## DATA PROVIDED

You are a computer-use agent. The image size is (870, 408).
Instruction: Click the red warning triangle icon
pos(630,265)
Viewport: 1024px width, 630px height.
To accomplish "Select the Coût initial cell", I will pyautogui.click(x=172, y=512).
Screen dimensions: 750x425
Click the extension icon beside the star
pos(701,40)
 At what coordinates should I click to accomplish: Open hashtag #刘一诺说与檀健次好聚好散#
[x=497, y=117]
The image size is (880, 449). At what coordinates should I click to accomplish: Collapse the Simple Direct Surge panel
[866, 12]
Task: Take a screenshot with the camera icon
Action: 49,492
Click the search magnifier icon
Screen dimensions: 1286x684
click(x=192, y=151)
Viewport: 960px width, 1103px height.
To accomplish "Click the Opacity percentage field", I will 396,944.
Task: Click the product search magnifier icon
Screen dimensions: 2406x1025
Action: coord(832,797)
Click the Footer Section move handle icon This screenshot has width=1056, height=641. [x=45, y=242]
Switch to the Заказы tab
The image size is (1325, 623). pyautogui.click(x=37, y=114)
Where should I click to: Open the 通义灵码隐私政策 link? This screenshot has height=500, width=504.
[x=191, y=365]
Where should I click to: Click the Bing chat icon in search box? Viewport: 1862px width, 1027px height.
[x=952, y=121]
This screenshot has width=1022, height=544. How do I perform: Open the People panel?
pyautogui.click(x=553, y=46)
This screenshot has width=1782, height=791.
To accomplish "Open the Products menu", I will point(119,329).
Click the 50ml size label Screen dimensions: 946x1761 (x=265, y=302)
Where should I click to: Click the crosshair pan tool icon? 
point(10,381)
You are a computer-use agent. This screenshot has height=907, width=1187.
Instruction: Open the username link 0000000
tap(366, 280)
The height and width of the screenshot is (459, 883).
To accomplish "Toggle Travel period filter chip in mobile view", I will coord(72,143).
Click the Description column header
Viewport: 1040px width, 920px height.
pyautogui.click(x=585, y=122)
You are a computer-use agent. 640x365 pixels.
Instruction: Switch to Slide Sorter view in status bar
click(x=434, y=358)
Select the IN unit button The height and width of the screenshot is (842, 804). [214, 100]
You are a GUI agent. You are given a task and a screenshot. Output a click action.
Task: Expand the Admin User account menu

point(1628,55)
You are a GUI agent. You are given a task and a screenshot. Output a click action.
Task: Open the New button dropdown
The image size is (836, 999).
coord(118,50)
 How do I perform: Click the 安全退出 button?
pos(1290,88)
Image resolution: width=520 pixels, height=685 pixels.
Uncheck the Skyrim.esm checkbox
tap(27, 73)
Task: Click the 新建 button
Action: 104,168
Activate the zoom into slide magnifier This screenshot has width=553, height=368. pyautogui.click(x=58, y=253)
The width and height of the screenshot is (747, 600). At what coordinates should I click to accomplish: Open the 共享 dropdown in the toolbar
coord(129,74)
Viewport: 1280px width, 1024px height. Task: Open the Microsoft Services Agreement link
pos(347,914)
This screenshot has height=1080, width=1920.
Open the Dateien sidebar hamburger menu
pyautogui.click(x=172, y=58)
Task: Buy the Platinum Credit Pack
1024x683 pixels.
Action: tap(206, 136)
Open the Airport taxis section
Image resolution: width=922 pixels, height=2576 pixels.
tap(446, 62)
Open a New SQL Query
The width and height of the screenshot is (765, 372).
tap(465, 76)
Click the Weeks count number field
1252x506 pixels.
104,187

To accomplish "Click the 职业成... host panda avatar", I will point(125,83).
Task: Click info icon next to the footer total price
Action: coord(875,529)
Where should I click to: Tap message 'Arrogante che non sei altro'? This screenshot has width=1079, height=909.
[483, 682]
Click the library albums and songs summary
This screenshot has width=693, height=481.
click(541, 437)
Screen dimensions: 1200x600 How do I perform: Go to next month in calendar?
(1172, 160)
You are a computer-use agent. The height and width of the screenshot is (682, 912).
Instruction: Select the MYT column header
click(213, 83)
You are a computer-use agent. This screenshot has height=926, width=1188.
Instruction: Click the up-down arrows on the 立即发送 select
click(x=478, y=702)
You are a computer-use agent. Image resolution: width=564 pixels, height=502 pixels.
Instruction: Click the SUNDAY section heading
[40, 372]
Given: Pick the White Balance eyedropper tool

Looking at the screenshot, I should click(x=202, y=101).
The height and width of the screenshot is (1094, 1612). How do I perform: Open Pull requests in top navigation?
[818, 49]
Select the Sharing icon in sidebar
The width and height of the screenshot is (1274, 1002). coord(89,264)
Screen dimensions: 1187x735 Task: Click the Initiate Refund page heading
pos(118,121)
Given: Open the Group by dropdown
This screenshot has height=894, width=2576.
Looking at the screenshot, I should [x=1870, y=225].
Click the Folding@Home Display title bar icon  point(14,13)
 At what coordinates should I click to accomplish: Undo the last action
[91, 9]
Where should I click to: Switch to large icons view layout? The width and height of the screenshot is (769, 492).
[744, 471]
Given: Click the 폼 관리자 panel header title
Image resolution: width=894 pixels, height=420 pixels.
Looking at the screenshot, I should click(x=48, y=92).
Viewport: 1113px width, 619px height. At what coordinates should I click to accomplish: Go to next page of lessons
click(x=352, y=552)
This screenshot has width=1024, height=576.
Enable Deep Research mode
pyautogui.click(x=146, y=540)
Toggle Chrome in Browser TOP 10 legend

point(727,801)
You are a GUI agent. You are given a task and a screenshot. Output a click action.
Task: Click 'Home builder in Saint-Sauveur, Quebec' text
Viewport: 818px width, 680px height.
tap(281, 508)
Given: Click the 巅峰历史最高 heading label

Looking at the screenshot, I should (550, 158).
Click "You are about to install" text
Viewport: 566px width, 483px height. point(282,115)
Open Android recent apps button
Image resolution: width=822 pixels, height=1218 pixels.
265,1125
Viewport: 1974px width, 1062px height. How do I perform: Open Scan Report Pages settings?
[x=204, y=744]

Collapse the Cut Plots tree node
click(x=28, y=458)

## EXERCISE DETAILS
Arrange every row above as a two-column Markdown table, with Index holding the row number and Entry holding the line, and leave out blank lines.

## SOLUTION FOR THIS EXERCISE
| Index | Entry |
|---|---|
| 1 | You are a computer-use agent. The image size is (870, 408). |
| 2 | Instruction: Click the red warning triangle icon |
| 3 | pos(630,265) |
| 4 | Viewport: 1024px width, 630px height. |
| 5 | To accomplish "Select the Coût initial cell", I will pyautogui.click(x=172, y=512). |
| 6 | Screen dimensions: 750x425 |
| 7 | Click the extension icon beside the star |
| 8 | pos(701,40) |
| 9 |  At what coordinates should I click to accomplish: Open hashtag #刘一诺说与檀健次好聚好散# |
| 10 | [x=497, y=117] |
| 11 | The image size is (880, 449). At what coordinates should I click to accomplish: Collapse the Simple Direct Surge panel |
| 12 | [866, 12] |
| 13 | Task: Take a screenshot with the camera icon |
| 14 | Action: 49,492 |
| 15 | Click the search magnifier icon |
| 16 | Screen dimensions: 1286x684 |
| 17 | click(x=192, y=151) |
| 18 | Viewport: 960px width, 1103px height. |
| 19 | To accomplish "Click the Opacity percentage field", I will 396,944. |
| 20 | Task: Click the product search magnifier icon |
| 21 | Screen dimensions: 2406x1025 |
| 22 | Action: coord(832,797) |
| 23 | Click the Footer Section move handle icon This screenshot has width=1056, height=641. [x=45, y=242] |
| 24 | Switch to the Заказы tab |
| 25 | The image size is (1325, 623). pyautogui.click(x=37, y=114) |
| 26 | Where should I click to: Open the 通义灵码隐私政策 link? This screenshot has height=500, width=504. |
| 27 | [x=191, y=365] |
| 28 | Where should I click to: Click the Bing chat icon in search box? Viewport: 1862px width, 1027px height. |
| 29 | [x=952, y=121] |
| 30 | This screenshot has width=1022, height=544. How do I perform: Open the People panel? |
| 31 | pyautogui.click(x=553, y=46) |
| 32 | This screenshot has width=1782, height=791. |
| 33 | To accomplish "Open the Products menu", I will point(119,329). |
| 34 | Click the 50ml size label Screen dimensions: 946x1761 (x=265, y=302) |
| 35 | Where should I click to: Click the crosshair pan tool icon?  |
| 36 | point(10,381) |
| 37 | You are a computer-use agent. This screenshot has height=907, width=1187. |
| 38 | Instruction: Open the username link 0000000 |
| 39 | tap(366, 280) |
| 40 | The height and width of the screenshot is (459, 883). |
| 41 | To accomplish "Toggle Travel period filter chip in mobile view", I will coord(72,143). |
| 42 | Click the Description column header |
| 43 | Viewport: 1040px width, 920px height. |
| 44 | pyautogui.click(x=585, y=122) |
| 45 | You are a computer-use agent. 640x365 pixels. |
| 46 | Instruction: Switch to Slide Sorter view in status bar |
| 47 | click(x=434, y=358) |
| 48 | Select the IN unit button The height and width of the screenshot is (842, 804). [214, 100] |
| 49 | You are a GUI agent. You are given a task and a screenshot. Output a click action. |
| 50 | Task: Expand the Admin User account menu |
| 51 | point(1628,55) |
| 52 | You are a GUI agent. You are given a task and a screenshot. Output a click action. |
| 53 | Task: Open the New button dropdown |
| 54 | The image size is (836, 999). |
| 55 | coord(118,50) |
| 56 |  How do I perform: Click the 安全退出 button? |
| 57 | pos(1290,88) |
| 58 | Image resolution: width=520 pixels, height=685 pixels. |
| 59 | Uncheck the Skyrim.esm checkbox |
| 60 | tap(27, 73) |
| 61 | Task: Click the 新建 button |
| 62 | Action: 104,168 |
| 63 | Activate the zoom into slide magnifier This screenshot has width=553, height=368. pyautogui.click(x=58, y=253) |
| 64 | The width and height of the screenshot is (747, 600). At what coordinates should I click to accomplish: Open the 共享 dropdown in the toolbar |
| 65 | coord(129,74) |
| 66 | Viewport: 1280px width, 1024px height. Task: Open the Microsoft Services Agreement link |
| 67 | pos(347,914) |
| 68 | This screenshot has height=1080, width=1920. |
| 69 | Open the Dateien sidebar hamburger menu |
| 70 | pyautogui.click(x=172, y=58) |
| 71 | Task: Buy the Platinum Credit Pack |
| 72 | 1024x683 pixels. |
| 73 | Action: tap(206, 136) |
| 74 | Open the Airport taxis section |
| 75 | Image resolution: width=922 pixels, height=2576 pixels. |
| 76 | tap(446, 62) |
| 77 | Open a New SQL Query |
| 78 | The width and height of the screenshot is (765, 372). |
| 79 | tap(465, 76) |
| 80 | Click the Weeks count number field |
| 81 | 1252x506 pixels. |
| 82 | 104,187 |
| 83 | To accomplish "Click the 职业成... host panda avatar", I will point(125,83). |
| 84 | Task: Click info icon next to the footer total price |
| 85 | Action: coord(875,529) |
| 86 | Where should I click to: Tap message 'Arrogante che non sei altro'? This screenshot has width=1079, height=909. |
| 87 | [483, 682] |
| 88 | Click the library albums and songs summary |
| 89 | This screenshot has width=693, height=481. |
| 90 | click(541, 437) |
| 91 | Screen dimensions: 1200x600 How do I perform: Go to next month in calendar? |
| 92 | (1172, 160) |
| 93 | You are a computer-use agent. The height and width of the screenshot is (682, 912). |
| 94 | Instruction: Select the MYT column header |
| 95 | click(213, 83) |
| 96 | You are a computer-use agent. This screenshot has height=926, width=1188. |
| 97 | Instruction: Click the up-down arrows on the 立即发送 select |
| 98 | click(x=478, y=702) |
| 99 | You are a computer-use agent. Image resolution: width=564 pixels, height=502 pixels. |
| 100 | Instruction: Click the SUNDAY section heading |
| 101 | [40, 372] |
| 102 | Given: Pick the White Balance eyedropper tool |
| 103 | Looking at the screenshot, I should click(x=202, y=101). |
| 104 | The height and width of the screenshot is (1094, 1612). How do I perform: Open Pull requests in top navigation? |
| 105 | [818, 49] |
| 106 | Select the Sharing icon in sidebar |
| 107 | The width and height of the screenshot is (1274, 1002). coord(89,264) |
| 108 | Screen dimensions: 1187x735 Task: Click the Initiate Refund page heading |
| 109 | pos(118,121) |
| 110 | Given: Open the Group by dropdown |
| 111 | This screenshot has height=894, width=2576. |
| 112 | Looking at the screenshot, I should [x=1870, y=225]. |
| 113 | Click the Folding@Home Display title bar icon  point(14,13) |
| 114 |  At what coordinates should I click to accomplish: Undo the last action |
| 115 | [91, 9] |
| 116 | Where should I click to: Switch to large icons view layout? The width and height of the screenshot is (769, 492). |
| 117 | [744, 471] |
| 118 | Given: Click the 폼 관리자 panel header title |
| 119 | Image resolution: width=894 pixels, height=420 pixels. |
| 120 | Looking at the screenshot, I should click(x=48, y=92). |
| 121 | Viewport: 1113px width, 619px height. At what coordinates should I click to accomplish: Go to next page of lessons |
| 122 | click(x=352, y=552) |
| 123 | This screenshot has width=1024, height=576. |
| 124 | Enable Deep Research mode |
| 125 | pyautogui.click(x=146, y=540) |
| 126 | Toggle Chrome in Browser TOP 10 legend |
| 127 | point(727,801) |
| 128 | You are a GUI agent. You are given a task and a screenshot. Output a click action. |
| 129 | Task: Click 'Home builder in Saint-Sauveur, Quebec' text |
| 130 | Viewport: 818px width, 680px height. |
| 131 | tap(281, 508) |
| 132 | Given: Click the 巅峰历史最高 heading label |
| 133 | Looking at the screenshot, I should (550, 158). |
| 134 | Click "You are about to install" text |
| 135 | Viewport: 566px width, 483px height. point(282,115) |
| 136 | Open Android recent apps button |
| 137 | Image resolution: width=822 pixels, height=1218 pixels. |
| 138 | 265,1125 |
| 139 | Viewport: 1974px width, 1062px height. How do I perform: Open Scan Report Pages settings? |
| 140 | [x=204, y=744] |
| 141 | Collapse the Cut Plots tree node |
| 142 | click(x=28, y=458) |